Information supplied:
## start
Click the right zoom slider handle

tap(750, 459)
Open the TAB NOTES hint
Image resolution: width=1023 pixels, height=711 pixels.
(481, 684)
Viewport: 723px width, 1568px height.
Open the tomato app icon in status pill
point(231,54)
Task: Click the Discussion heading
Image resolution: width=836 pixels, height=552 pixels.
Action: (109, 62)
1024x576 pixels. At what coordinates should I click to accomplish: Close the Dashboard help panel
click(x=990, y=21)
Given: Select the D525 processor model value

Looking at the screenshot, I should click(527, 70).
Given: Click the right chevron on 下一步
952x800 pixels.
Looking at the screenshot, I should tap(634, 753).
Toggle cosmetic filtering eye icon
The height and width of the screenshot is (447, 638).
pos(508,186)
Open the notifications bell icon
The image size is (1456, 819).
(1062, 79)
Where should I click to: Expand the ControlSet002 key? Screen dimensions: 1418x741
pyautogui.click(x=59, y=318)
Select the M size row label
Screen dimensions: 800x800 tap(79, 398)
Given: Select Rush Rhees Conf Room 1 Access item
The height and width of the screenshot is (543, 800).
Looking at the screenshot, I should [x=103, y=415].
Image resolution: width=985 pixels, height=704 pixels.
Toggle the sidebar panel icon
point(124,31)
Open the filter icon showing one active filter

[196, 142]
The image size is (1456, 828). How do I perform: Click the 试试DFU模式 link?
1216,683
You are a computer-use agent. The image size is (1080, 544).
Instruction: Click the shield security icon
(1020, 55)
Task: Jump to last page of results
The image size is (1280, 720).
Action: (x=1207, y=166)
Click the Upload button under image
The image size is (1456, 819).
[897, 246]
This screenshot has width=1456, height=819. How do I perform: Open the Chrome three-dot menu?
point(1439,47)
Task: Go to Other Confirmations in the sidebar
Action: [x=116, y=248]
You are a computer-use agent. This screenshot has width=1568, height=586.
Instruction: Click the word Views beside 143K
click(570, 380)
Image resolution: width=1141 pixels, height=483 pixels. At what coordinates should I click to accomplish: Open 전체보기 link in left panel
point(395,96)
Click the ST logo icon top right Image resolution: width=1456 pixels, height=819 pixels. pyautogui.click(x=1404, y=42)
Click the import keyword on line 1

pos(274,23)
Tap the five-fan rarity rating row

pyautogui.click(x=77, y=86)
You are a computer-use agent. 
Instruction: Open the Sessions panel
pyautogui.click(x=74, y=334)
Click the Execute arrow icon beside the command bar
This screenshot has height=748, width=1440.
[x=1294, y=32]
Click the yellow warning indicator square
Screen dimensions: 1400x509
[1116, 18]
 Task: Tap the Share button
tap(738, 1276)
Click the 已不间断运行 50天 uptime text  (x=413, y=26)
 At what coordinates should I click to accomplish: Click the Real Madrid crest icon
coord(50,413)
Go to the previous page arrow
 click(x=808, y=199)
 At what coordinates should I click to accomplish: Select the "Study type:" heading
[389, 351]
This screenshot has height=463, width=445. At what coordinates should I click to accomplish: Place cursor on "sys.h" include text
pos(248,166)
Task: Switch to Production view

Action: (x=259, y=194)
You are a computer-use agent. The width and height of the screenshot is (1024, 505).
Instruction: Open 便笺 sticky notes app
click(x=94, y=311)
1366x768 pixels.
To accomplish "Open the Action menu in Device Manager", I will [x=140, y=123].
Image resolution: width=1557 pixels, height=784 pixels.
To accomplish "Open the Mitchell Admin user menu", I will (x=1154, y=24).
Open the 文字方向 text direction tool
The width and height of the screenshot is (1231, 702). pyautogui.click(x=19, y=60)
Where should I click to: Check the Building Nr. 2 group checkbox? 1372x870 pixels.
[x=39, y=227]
## end
Aim: Revise the material above by replacing every occurrence of "Instruction:" with "Command:". Leave all other text unchanged.

Exercise solution:
Click the right zoom slider handle

tap(750, 459)
Open the TAB NOTES hint
Image resolution: width=1023 pixels, height=711 pixels.
(481, 684)
Viewport: 723px width, 1568px height.
Open the tomato app icon in status pill
point(231,54)
Task: Click the Discussion heading
Image resolution: width=836 pixels, height=552 pixels.
Action: (109, 62)
1024x576 pixels. At what coordinates should I click to accomplish: Close the Dashboard help panel
click(x=990, y=21)
Given: Select the D525 processor model value

Looking at the screenshot, I should click(527, 70).
Given: Click the right chevron on 下一步
952x800 pixels.
Looking at the screenshot, I should tap(634, 753).
Toggle cosmetic filtering eye icon
The height and width of the screenshot is (447, 638).
pos(508,186)
Open the notifications bell icon
The image size is (1456, 819).
(1062, 79)
Where should I click to: Expand the ControlSet002 key? Screen dimensions: 1418x741
pyautogui.click(x=59, y=318)
Select the M size row label
Screen dimensions: 800x800 tap(79, 398)
Given: Select Rush Rhees Conf Room 1 Access item
The height and width of the screenshot is (543, 800).
Looking at the screenshot, I should [x=103, y=415].
Image resolution: width=985 pixels, height=704 pixels.
Toggle the sidebar panel icon
point(124,31)
Open the filter icon showing one active filter

[196, 142]
The image size is (1456, 828). How do I perform: Click the 试试DFU模式 link?
1216,683
You are a computer-use agent. The image size is (1080, 544).
Command: Click the shield security icon
(1020, 55)
Task: Jump to last page of results
The image size is (1280, 720).
Action: (x=1207, y=166)
Click the Upload button under image
The image size is (1456, 819).
[897, 246]
This screenshot has width=1456, height=819. How do I perform: Open the Chrome three-dot menu?
point(1439,47)
Task: Go to Other Confirmations in the sidebar
Action: [x=116, y=248]
You are a computer-use agent. This screenshot has width=1568, height=586.
Command: Click the word Views beside 143K
click(570, 380)
Image resolution: width=1141 pixels, height=483 pixels. At what coordinates should I click to accomplish: Open 전체보기 link in left panel
point(395,96)
Click the ST logo icon top right Image resolution: width=1456 pixels, height=819 pixels. pyautogui.click(x=1404, y=42)
Click the import keyword on line 1

pos(274,23)
Tap the five-fan rarity rating row

pyautogui.click(x=77, y=86)
You are a computer-use agent. 
Command: Open the Sessions panel
pyautogui.click(x=74, y=334)
Click the Execute arrow icon beside the command bar
This screenshot has height=748, width=1440.
[x=1294, y=32]
Click the yellow warning indicator square
Screen dimensions: 1400x509
[1116, 18]
 Task: Tap the Share button
tap(738, 1276)
Click the 已不间断运行 50天 uptime text  (x=413, y=26)
 At what coordinates should I click to accomplish: Click the Real Madrid crest icon
coord(50,413)
Go to the previous page arrow
 click(x=808, y=199)
 At what coordinates should I click to accomplish: Select the "Study type:" heading
[389, 351]
This screenshot has height=463, width=445. At what coordinates should I click to accomplish: Place cursor on "sys.h" include text
pos(248,166)
Task: Switch to Production view

Action: (x=259, y=194)
You are a computer-use agent. The width and height of the screenshot is (1024, 505).
Command: Open 便笺 sticky notes app
click(x=94, y=311)
1366x768 pixels.
To accomplish "Open the Action menu in Device Manager", I will [x=140, y=123].
Image resolution: width=1557 pixels, height=784 pixels.
To accomplish "Open the Mitchell Admin user menu", I will (x=1154, y=24).
Open the 文字方向 text direction tool
The width and height of the screenshot is (1231, 702). pyautogui.click(x=19, y=60)
Where should I click to: Check the Building Nr. 2 group checkbox? 1372x870 pixels.
[x=39, y=227]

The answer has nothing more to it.